Ergebnisse der Untersuchungsphase

Das von der EZB gesetzte Ziel für die Untersuchungsphase war die Klärung des Designs, der Herausgabe und der Verteilung eines potenziellen digitalen Euro, unter Berücksichtigung verschiedener Interessengruppen. Die wichtigsten Ergebnisse dieser Untersuchungsphase lauten wie folgt:

Herausgabe und Settlement durch das Eurosystem
Das Eurosystem soll als „Enabler” für die Zahlungsdienstleister fungieren, indem es Sicherheit und einheitliche Standards für alle Teilnehmer gewährleistet.

Verteilung durch Zahlungsdienstleister
Zahlungsdienstleister sollen als Verbindung zwischen dem Eurosystem und dem Nutzer fungieren und die Verteilung des digitalen Euro übernehmen. Voraussetzung, um digitale Euro-Dienste anbieten zu können, soll die Erfüllung der PSD2-Richtlinie sein. Diese Dienste unterteilen sich in die drei Kategorien: Liquiditätsmanagement, Transaktionsmanagement und Nutzerverwaltung. Das Liquiditätsmanagement bezieht sich auf das Aufladen und Abziehen von digitalem Euro-Guthaben. In Bezug auf das Transaktionsmanagement sollen Zahlungsdienstleister unter anderem für Auslösung, Authentifizierung sowie Bestätigung und Ablehnung von Transaktionen zuständig sein. Zur Nutzerverwaltung gehört beispielsweise das On- und Offboarding von Nutzern sowie das Management von Zahlungsinstrumenten, wie zum Beispiel Karten und Wallet-Apps. Neben Wallet-Apps von privaten Anbietern, soll auch eine „Digital Euro App“ mit Basisfunktionen durch die EZB bereitgestellt werden.

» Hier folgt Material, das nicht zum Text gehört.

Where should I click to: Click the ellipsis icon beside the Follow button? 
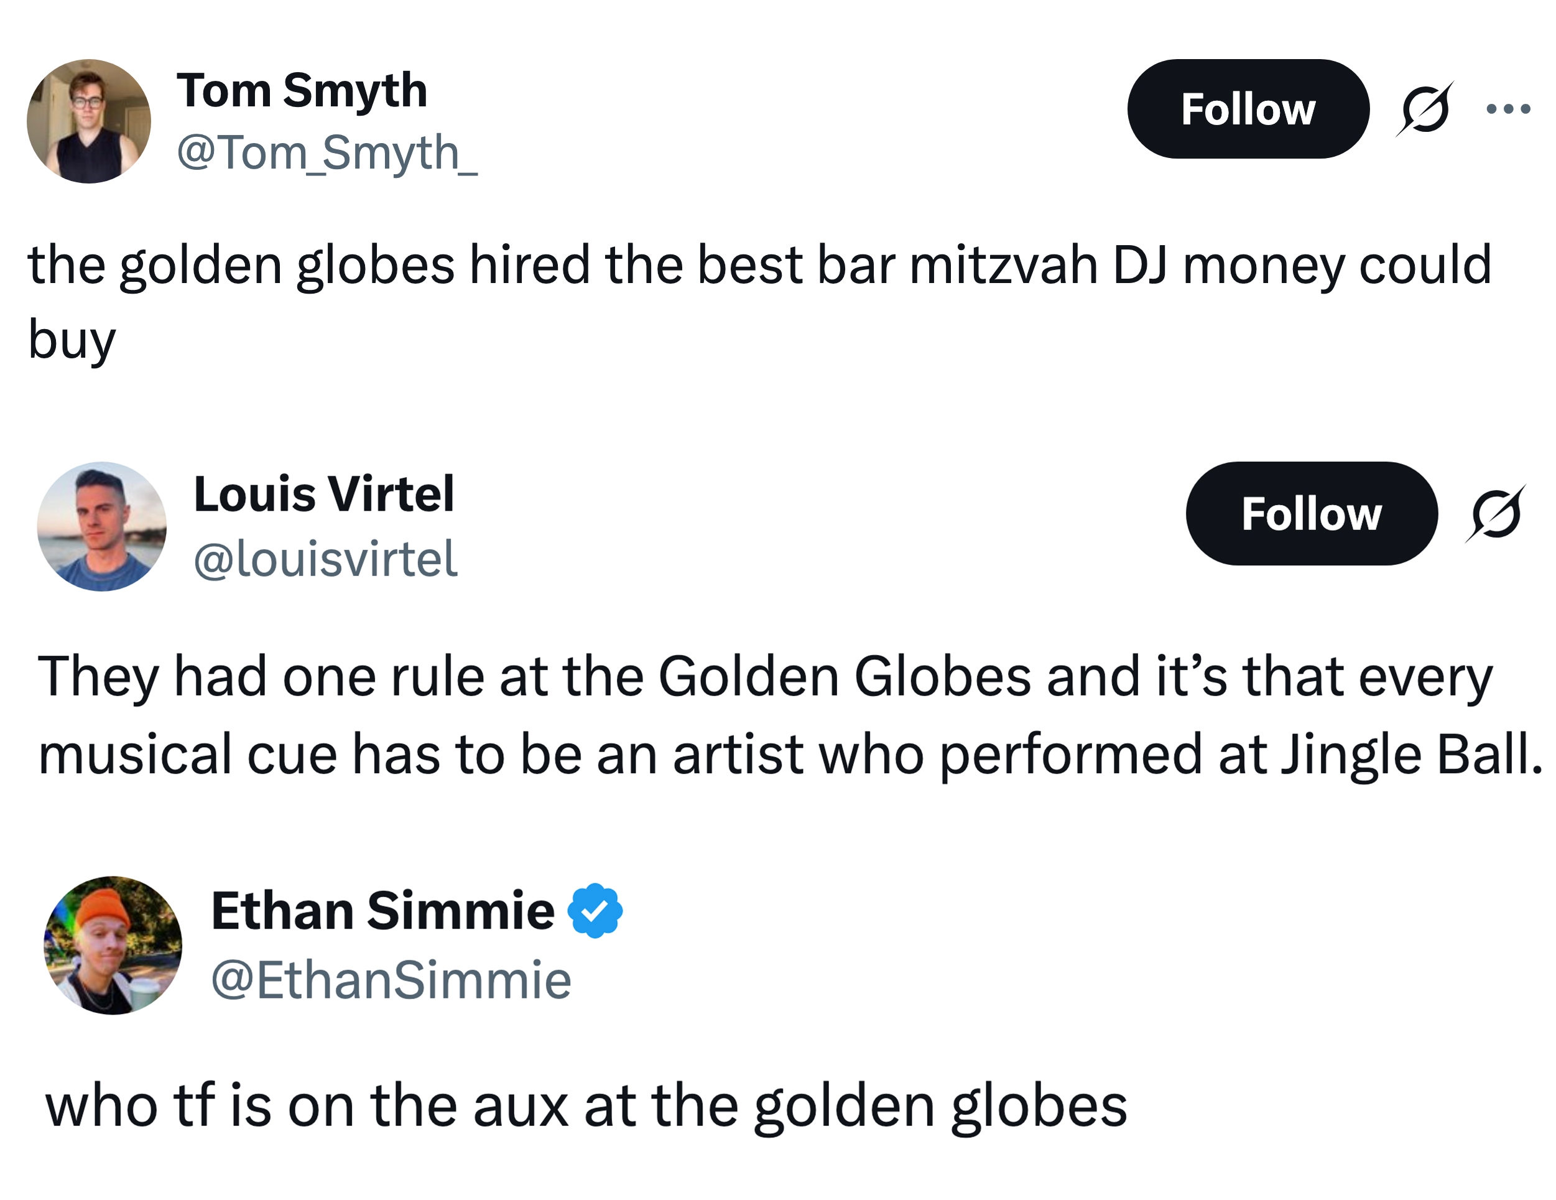[1508, 108]
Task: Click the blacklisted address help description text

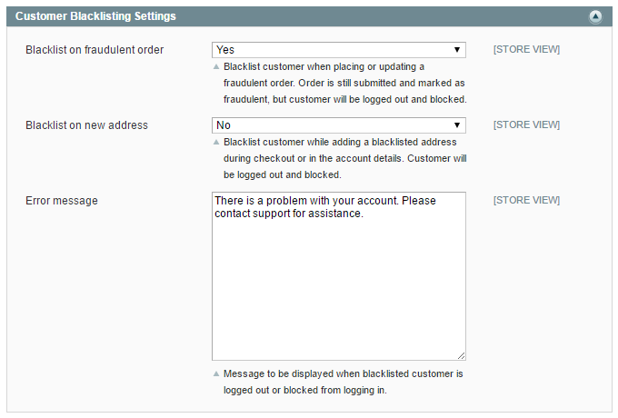Action: click(344, 158)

Vergütungsmodell vergleichbar mit Kreditkartentransaktionen
Wie das Bargeld soll auch der digitale Euro als öffentliches Gut für alle Bürger frei und kostenlos nutzbar sein. Da Zahlungsdienstleister aber mit erheblichen Investitionen für die Bereitstellung ihrer Dienstleistungen rechnen müssen, können sie, wie auch bei Kreditkartenzahlungen, Gebühren von Händlern fordern. Analog zur Produktion und Herausgabe von Bargeld, soll das Eurosystem seine Kosten selbst tragen.

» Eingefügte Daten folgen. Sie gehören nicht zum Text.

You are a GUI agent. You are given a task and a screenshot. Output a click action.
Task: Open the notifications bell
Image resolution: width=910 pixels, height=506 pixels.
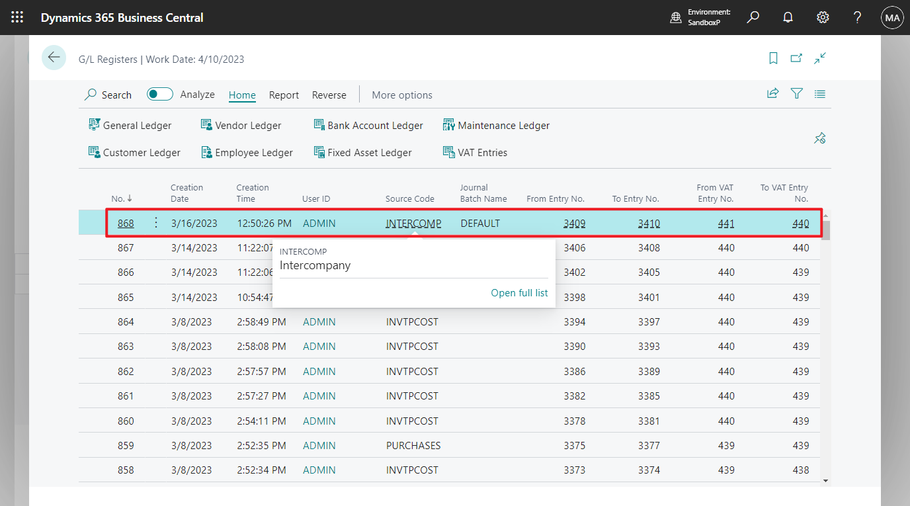(788, 18)
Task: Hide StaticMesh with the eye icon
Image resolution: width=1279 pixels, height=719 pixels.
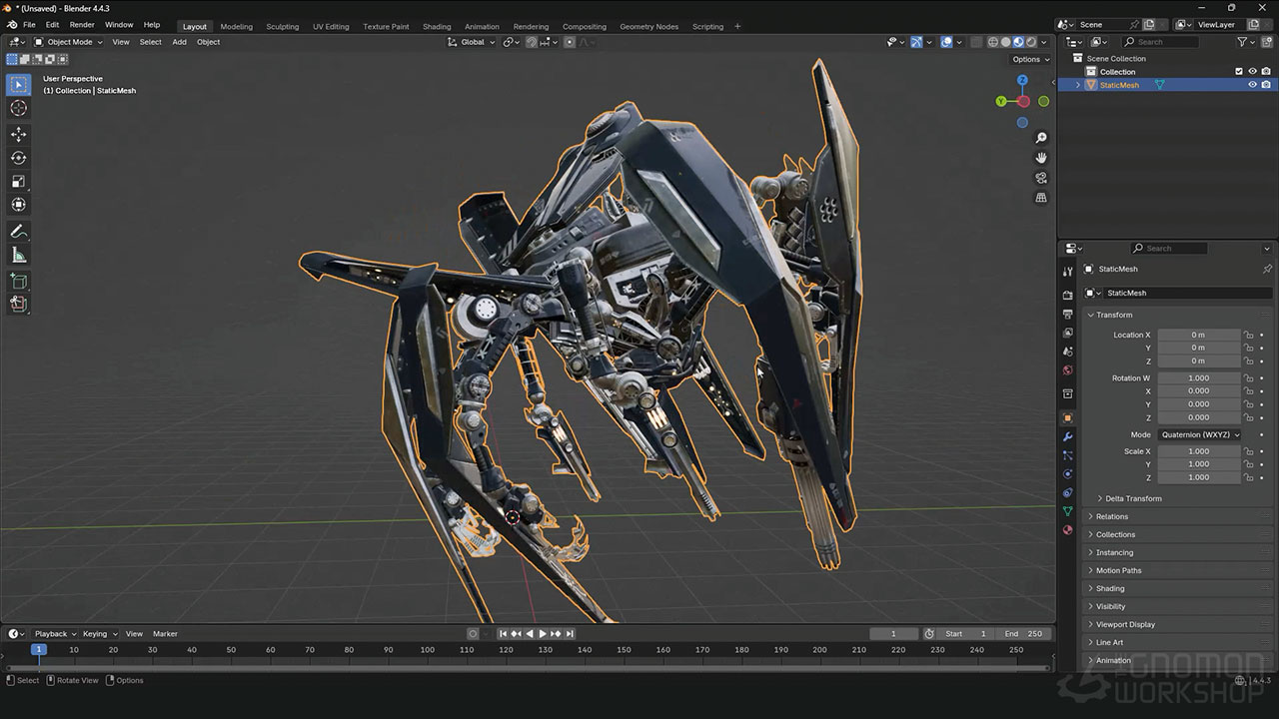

Offlinetransaktionen über das Secure Element
Offlinetransaktionen sollen zwischen Devices, die sich in unmittelbarer Nähe zueinander befinden, möglich sein. Für diese Offlinefunktionalität muss vorab Guthaben bei aktiver Internetverbindung auf dem sogenannten „Secure Element” des Endgerätes gespeichert werden. Anschließend können Offlinetransaktionen unter Berücksichtigung von Einschränkungen, wie zum Beispiel eines Überweisungslimits, durchgeführt werden. Bei Verlust, Diebstahl oder Beschädigung kann Guthaben, welches auf dem Secure Element hinterlegt ist, nicht wiederhergestellt werden.

Ausblick auf das Jahr 2024

Die Untersuchungsphase der EZB hat erste relevante Erkenntnisse über die Gestaltung und potenziellen Auswirkungen eines digitalen Euro geliefert. Es wurden vor allem Aspekte in Bezug auf die Aufgabenverteilung, aber auch technische und ökonomische Fragen beleuchtet. Trotz der Fortschritte in der Untersuchungsphase bleiben wesentliche Fragen unbeantwortet. Beispielsweise ist die Entscheidung zur Realisierung des digitalen Euro weiterhin ausstehend, die potenzielle Umsetzung nicht definiert, und auch der Zeitpunkt einer möglichen Einführung nicht datiert.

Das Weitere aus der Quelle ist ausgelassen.